Tuesday 26 May 2015

Rising executions highlight Iran’s human rights record

Al Arabiya News
Monday, 25 May 2015

Earlier this year, the United Nations described the numbers of executions in Iran as “deeply troubling,” with more than 320 people put to death this year alone.

In 2014, Iran executed 721 people, according to the U.S.-based Iran Human Rights Documentation center.

Despite promises of reforming Iran’s human rights record, President Hassan Rowhani’s two years in office have witnessed a record-breaking number of executions with more than 1,700 people killed since 2013.

Murder, drug trafficking, and robbery are all punishable by death in the Islamic Republic. But capital punishment has also been used to quell dissent against Tehran, Al Arabiya reported.

A report from the office of Secretary General Ban Ki-moon to the U.N. Human Rights Council said Iran had not kept Rowhani’s promise to “extend protection to all religious groups and to amend legislation that discriminates against minority groups.”

“The above-mentioned commitments have not ... been translated into results,” the report said.

“Individuals seeking greater recognition for their cultural and linguistic rights risk facing harsh penalties, including capital punishment.”

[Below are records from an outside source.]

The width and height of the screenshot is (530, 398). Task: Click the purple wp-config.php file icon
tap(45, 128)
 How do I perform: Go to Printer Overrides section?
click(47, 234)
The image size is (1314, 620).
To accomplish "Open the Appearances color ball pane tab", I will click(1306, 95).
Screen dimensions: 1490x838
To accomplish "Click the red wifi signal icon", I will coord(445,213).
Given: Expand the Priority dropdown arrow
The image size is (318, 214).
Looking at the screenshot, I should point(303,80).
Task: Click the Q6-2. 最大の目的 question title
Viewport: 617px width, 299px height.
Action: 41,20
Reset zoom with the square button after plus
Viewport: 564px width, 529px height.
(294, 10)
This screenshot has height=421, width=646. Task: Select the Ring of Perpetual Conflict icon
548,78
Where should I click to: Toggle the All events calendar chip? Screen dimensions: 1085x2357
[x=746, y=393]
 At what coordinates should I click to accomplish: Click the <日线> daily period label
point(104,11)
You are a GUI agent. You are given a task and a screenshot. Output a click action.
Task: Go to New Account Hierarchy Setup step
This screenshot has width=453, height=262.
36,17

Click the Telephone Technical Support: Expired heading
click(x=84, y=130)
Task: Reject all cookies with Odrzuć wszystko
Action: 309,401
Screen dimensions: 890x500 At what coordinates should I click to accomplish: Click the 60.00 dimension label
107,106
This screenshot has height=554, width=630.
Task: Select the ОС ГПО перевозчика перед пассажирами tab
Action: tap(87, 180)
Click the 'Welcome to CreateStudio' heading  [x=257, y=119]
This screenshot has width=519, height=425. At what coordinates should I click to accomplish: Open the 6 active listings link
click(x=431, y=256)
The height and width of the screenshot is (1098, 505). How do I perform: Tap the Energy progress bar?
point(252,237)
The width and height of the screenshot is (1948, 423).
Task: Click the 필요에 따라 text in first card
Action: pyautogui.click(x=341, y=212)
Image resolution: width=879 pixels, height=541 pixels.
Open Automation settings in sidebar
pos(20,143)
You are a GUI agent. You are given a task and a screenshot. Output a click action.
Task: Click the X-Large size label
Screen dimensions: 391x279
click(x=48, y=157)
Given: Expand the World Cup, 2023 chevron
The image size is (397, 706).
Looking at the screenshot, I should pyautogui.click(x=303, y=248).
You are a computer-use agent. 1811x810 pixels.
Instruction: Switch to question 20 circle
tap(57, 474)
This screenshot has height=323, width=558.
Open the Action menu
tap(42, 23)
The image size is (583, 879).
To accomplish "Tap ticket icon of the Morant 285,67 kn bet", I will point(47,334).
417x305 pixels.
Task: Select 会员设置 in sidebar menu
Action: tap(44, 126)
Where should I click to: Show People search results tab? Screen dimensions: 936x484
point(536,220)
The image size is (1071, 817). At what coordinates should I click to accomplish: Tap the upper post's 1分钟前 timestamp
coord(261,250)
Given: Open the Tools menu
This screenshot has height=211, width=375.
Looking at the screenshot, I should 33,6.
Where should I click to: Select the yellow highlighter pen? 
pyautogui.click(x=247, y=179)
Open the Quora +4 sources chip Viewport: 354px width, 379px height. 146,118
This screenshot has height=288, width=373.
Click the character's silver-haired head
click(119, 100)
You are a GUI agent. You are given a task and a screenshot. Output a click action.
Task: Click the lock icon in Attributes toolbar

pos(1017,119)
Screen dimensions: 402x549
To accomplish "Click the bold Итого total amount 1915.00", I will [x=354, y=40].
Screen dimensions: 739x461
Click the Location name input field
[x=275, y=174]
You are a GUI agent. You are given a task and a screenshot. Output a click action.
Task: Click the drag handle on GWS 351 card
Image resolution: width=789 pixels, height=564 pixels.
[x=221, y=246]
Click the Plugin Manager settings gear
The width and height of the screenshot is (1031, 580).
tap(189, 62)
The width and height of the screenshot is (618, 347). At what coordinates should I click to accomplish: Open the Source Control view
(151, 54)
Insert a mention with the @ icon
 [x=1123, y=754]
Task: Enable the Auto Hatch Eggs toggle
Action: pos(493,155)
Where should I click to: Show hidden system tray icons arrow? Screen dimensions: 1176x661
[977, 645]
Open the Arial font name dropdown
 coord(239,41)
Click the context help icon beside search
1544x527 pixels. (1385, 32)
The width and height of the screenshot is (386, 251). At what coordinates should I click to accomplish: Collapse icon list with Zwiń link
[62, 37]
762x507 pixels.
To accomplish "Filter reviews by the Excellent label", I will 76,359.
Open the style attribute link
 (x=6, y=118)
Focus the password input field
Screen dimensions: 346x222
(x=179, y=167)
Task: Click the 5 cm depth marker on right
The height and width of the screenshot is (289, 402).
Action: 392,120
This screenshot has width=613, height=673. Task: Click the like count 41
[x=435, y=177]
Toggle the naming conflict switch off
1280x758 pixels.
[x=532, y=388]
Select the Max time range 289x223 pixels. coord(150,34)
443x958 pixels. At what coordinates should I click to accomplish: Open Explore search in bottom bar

In 2014, an Arab-Iranian poet was executed along with a colleague for allegedly having links to a separatist movement, the Guardian reported.

Thirty-two year old Hashem Shaabani was a prominent member of a banned cultural organization run by the Arab Ahvazi minority in south of Iran.

He was arrested with four other men and sentenced to death following a trial that the Guardian reports was described as grossly unfair.